El libro de los viajes equivocados

El libro de los viajes equivocados

A pesar del título, la escritora Clara Obligado nos confirma de nuevo que su particular viaje literario es siempre un acierto. Sus seguidores estamos de enhorabuena. Los once relatos que integran El libro de los viajes equivocados (Páginas de Espuma, 2011) se valen de una prosa exquisita, de un engranaje milimétrico, para describir una realidad perturbadora y a veces siniestra, la que viven los protagonistas de los cuentos, inmigrantes, prisioneros de campos de concentración, existencias encerradas en su propia cotidianeidad, soñadores, viajeros voluntarios o involuntarios sometidos a una diáspora interior o exterior que en ningún caso les llevará a Itaca.
● ● ● ● ● ● ●
■ CONSIGNA 1: Vuelve a escribir la reseña del libro desde "A pesar del" hasta "llevará a Itaca.", pero cambia "prosa exquisita" por "prosa cuidada".
■ CONSIGNA 2: Pasa al inglés esta oración de la reseña del libro: "Sus seguidores estamos de enhorabuena."
■ CONSIGNA 3: Sigue escribiendo la reseña de El libro de los viajes equivocados a partir de donde termina.
● ● ● ● ● ● ●
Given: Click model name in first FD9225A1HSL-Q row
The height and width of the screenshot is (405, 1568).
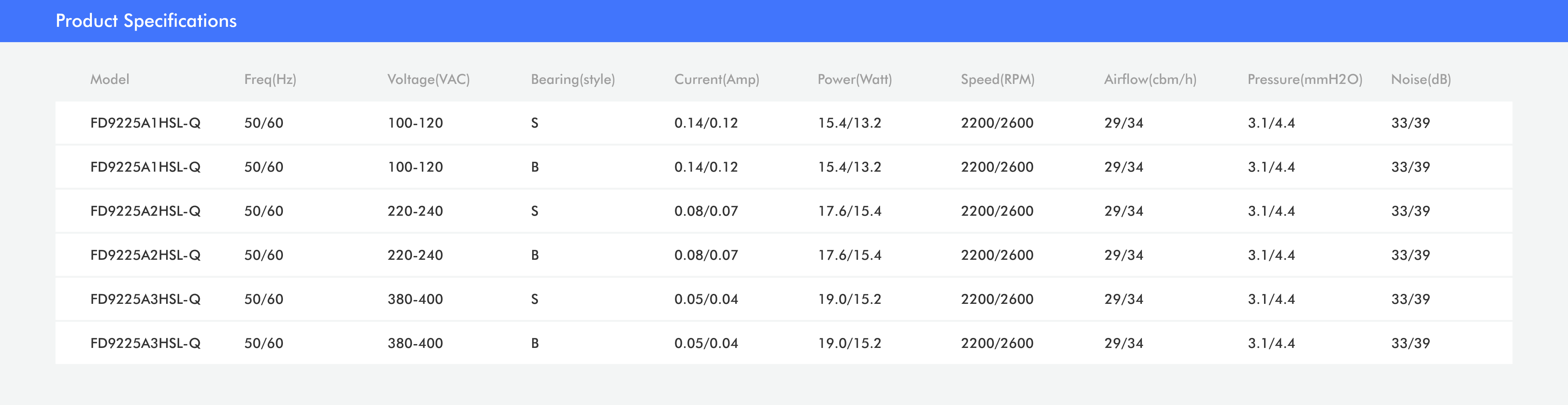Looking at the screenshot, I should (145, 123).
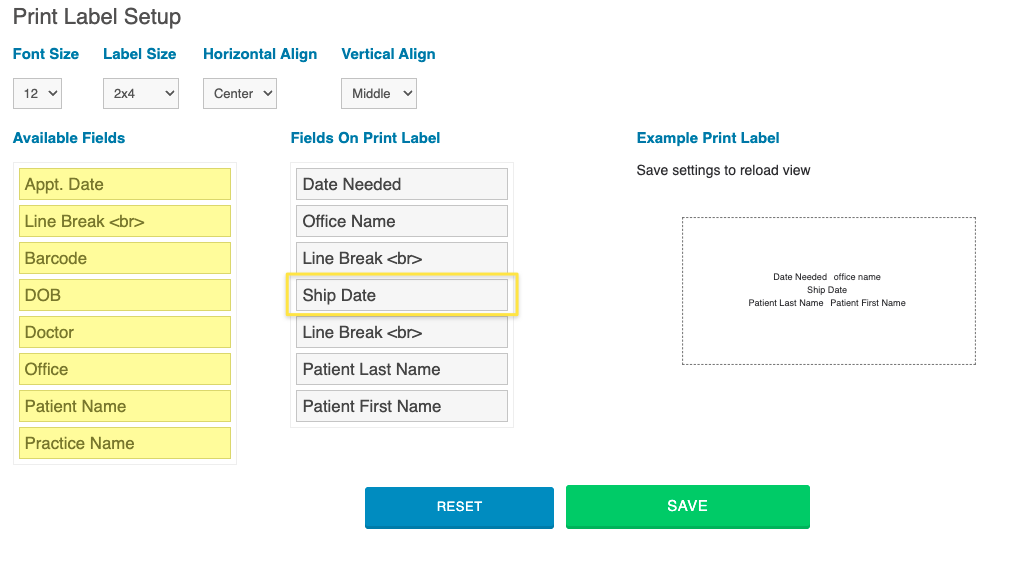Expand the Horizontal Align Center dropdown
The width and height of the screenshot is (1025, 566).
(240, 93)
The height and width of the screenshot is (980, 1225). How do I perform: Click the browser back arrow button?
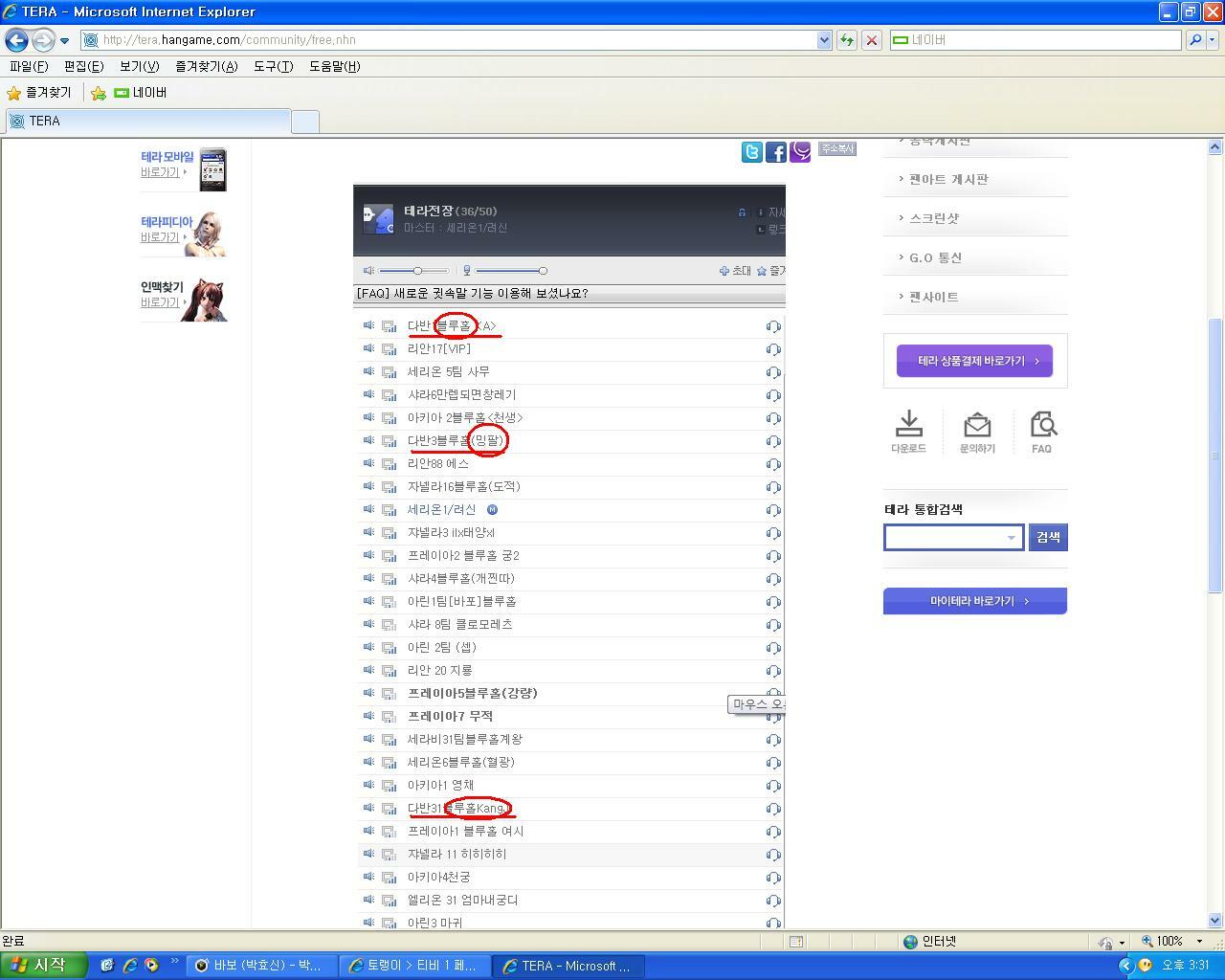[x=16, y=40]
● ● ● ● ● ● ●
■ RESPUESTA ESCRITA 1:
A pesar del título, la escritora Clara Obligado nos confirma de nuevo que su particular viaje literario es siempre un acierto. Sus seguidores estamos de enhorabuena. Los once relatos que integran El libro de los viajes equivocados (Páginas de Espuma, 2011) se valen de una prosa cuidada, de un engranaje milimétrico, para describir una realidad perturbadora y a veces siniestra, la que viven los protagonistas de los cuentos, inmigrantes, prisioneros de campos de concentración, existencias encerradas en su propia cotidianeidad, soñadores, viajeros voluntarios o involuntarios sometidos a una diáspora interior o exterior que en ningún caso les llevará a Itaca.

■ RESPUESTA ESCRITA 2: We, her followers, have reason to celebrate.

■ RESPUESTA ESCRITA 3:
La propia autora nos da la pista de lo que vamos a encontrarnos al principio del libro e incluso nos sugiere el recorrido. Al fin y al cabo leer este libro es también un viaje y ella amarra las balizas para que no nos perdamos, como de hecho les sucede a la mayoría de los personajes.

Los once relatos que integran El libro de los viajes equivocados tienen una total autonomía, pueden leerse por separado y nos parecerán maravillosos. Algunos de ellos incluso magistrales, como “El azar”, el cuento con el que se abre el libro y que casi puede verse como una semilla donde se contienen el resto de los relatos; la triste y desesperanzadora historia de “Las dos hermanas”; “Madison, los puentes de”, una sorprendente reinvención de la famosa película; “El silencio”, con guiños al escritor checo Boumil Hrabal y en el que Obligado contrapone los resquicios morales de un ferroviario y la complicidad soterrada y cobarde de su mujer y su suegro a la barbarie nazi; “Agujeros negros” o la imposibilidad de recuperar el tiempo perdido; y “Albania”, una relectura de la Virgen Albanesa, la maestra canadiense del cuento Alice Munro, y en el que está muy presente la pérdida de la identidad.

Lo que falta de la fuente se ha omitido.